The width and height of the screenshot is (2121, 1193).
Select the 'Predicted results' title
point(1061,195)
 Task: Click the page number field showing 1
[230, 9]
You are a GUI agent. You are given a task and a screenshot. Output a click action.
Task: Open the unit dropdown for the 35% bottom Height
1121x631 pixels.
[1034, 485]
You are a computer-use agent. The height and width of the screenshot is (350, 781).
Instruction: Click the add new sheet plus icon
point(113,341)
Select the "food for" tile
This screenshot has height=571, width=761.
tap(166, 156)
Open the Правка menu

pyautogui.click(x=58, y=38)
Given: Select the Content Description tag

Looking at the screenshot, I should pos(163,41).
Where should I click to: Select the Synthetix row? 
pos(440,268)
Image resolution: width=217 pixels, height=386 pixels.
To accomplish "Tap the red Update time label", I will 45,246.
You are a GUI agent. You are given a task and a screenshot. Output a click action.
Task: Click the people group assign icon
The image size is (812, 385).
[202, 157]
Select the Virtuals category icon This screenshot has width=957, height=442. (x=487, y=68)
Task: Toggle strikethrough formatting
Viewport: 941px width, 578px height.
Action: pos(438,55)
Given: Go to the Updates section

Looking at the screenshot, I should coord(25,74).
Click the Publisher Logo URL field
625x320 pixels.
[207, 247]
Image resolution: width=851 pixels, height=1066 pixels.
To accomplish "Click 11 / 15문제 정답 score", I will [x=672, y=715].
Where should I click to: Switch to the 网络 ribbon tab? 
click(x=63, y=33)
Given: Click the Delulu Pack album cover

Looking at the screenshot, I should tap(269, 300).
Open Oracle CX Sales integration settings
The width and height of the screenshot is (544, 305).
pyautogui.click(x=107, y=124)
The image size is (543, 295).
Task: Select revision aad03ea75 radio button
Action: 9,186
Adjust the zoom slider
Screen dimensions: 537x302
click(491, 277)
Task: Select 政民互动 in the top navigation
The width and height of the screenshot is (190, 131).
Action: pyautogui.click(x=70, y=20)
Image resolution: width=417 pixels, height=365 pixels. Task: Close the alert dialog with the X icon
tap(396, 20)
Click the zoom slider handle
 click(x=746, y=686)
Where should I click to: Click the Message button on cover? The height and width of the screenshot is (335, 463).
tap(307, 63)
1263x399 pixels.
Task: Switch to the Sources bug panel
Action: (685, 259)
============================================================
Problem statement: Return the full listing unchanged.

Exercise response:
The width and height of the screenshot is (2121, 1193).
Select the 'Predicted results' title
point(1061,195)
 Task: Click the page number field showing 1
[230, 9]
You are a GUI agent. You are given a task and a screenshot. Output a click action.
Task: Open the unit dropdown for the 35% bottom Height
1121x631 pixels.
[1034, 485]
You are a computer-use agent. The height and width of the screenshot is (350, 781).
Instruction: Click the add new sheet plus icon
point(113,341)
Select the "food for" tile
This screenshot has height=571, width=761.
tap(166, 156)
Open the Правка menu

pyautogui.click(x=58, y=38)
Given: Select the Content Description tag

Looking at the screenshot, I should pos(163,41).
Where should I click to: Select the Synthetix row? 
pos(440,268)
Image resolution: width=217 pixels, height=386 pixels.
To accomplish "Tap the red Update time label", I will 45,246.
You are a GUI agent. You are given a task and a screenshot. Output a click action.
Task: Click the people group assign icon
The image size is (812, 385).
[202, 157]
Select the Virtuals category icon This screenshot has width=957, height=442. (x=487, y=68)
Task: Toggle strikethrough formatting
Viewport: 941px width, 578px height.
Action: pos(438,55)
Given: Go to the Updates section

Looking at the screenshot, I should coord(25,74).
Click the Publisher Logo URL field
625x320 pixels.
[207, 247]
Image resolution: width=851 pixels, height=1066 pixels.
To accomplish "Click 11 / 15문제 정답 score", I will [x=672, y=715].
Where should I click to: Switch to the 网络 ribbon tab? 
click(x=63, y=33)
Given: Click the Delulu Pack album cover

Looking at the screenshot, I should tap(269, 300).
Open Oracle CX Sales integration settings
The width and height of the screenshot is (544, 305).
pyautogui.click(x=107, y=124)
The image size is (543, 295).
Task: Select revision aad03ea75 radio button
Action: 9,186
Adjust the zoom slider
Screen dimensions: 537x302
click(491, 277)
Task: Select 政民互动 in the top navigation
The width and height of the screenshot is (190, 131).
Action: pyautogui.click(x=70, y=20)
Image resolution: width=417 pixels, height=365 pixels. Task: Close the alert dialog with the X icon
tap(396, 20)
Click the zoom slider handle
 click(x=746, y=686)
Where should I click to: Click the Message button on cover? The height and width of the screenshot is (335, 463).
tap(307, 63)
1263x399 pixels.
Task: Switch to the Sources bug panel
Action: (685, 259)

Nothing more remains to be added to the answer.